Strategy: Muddling Through

Published 11/09/2014, 01:45 AM
Updated 05/14/2017, 06:45 AM

Following the turmoil in mid-October financial markets have calmed down and settled in muddling along mode. US assets have performed sharply, while the rebound has been weaker in European and emerging markets. Four mainly factors have supported risk assets over the past month.

1. New central bank stimulus: Most significant, was the considerable boost to asset purchases signalling a ‘whatever it takes’ attitude from Bank of Japan. On Thursday, the ECB was also more dovish than expected, now setting an official target for the balance sheet at the level of early 2012, which is EUR3trn. The ECB also signalled unanimous support for this policy and that it is ready to take measures if either (a) current measures are not enough to reach the EUR3trn target or (b) the inflation outlook deteriorates further.

2. Sharp decline in oil prices: Oil prices have fallen more than USD30/bl over the past three to four months, with oil now trading close to USD80/bl (Brent). While weighing on energy companies, this is positive for the overall economy in the developed world and has supported the case that growth will reaccelerate in 2015.

3. US optimism still intact: The markets took a big hit following the publication of weak US retail sales for September (see Strategy: The straw that broke the camel’s back, 17 October) but since then US data have been decent. In particular, the ISM manufacturing index stayed very robust in October and the markets still focus a lot on this index to gauge the strength of the US, even though its correlation with the real economy over the past three years has been quite weak (for more on the US see below).

4. Stock markets were strongly oversold technically: Finally risk markets were strongly oversold technically in mid-October, supporting a technical rebound in the market as well.

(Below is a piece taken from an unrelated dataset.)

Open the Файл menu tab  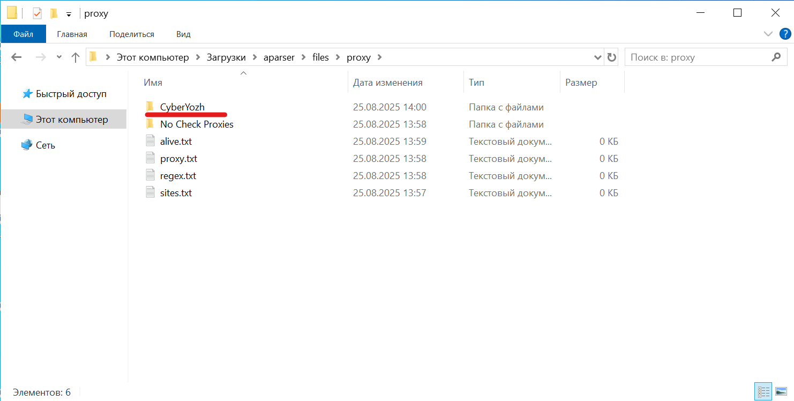(23, 34)
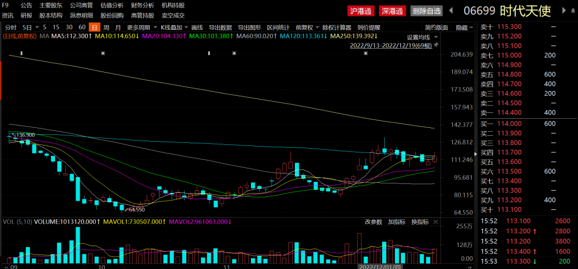Switch to daily K-line period 日
Viewport: 578px width, 269px height.
[94, 27]
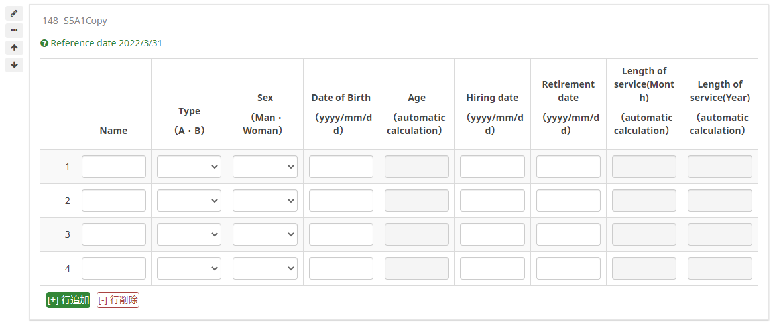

The key question is what comes next? In the short run, it is hard to see more fuel coming from central banks. The market has probably also priced in the sharp decline in oil prices now and unless it falls further, the support from this factor will also fade. When it comes to the US, we believe there is still a risk that ISM manufacturing will take a hit at some point from the high levels. In Europe, it still seems too early to expect a rebound in data, at least judging from our short-term models. In China, we still see downside risk to the PMIs following weakness in production and a sharp decline in credit formation over the autumn. Thus, we could see a fading momentum in risk assets soon, or even another correction. However, this should be temporary, as we continue to expect the euro area to recover next year and US growth to accelerate again in 2015. Together with sharply rising global liquidity, this will support risk markets. Our medium-term view is thus still positive on risk assets.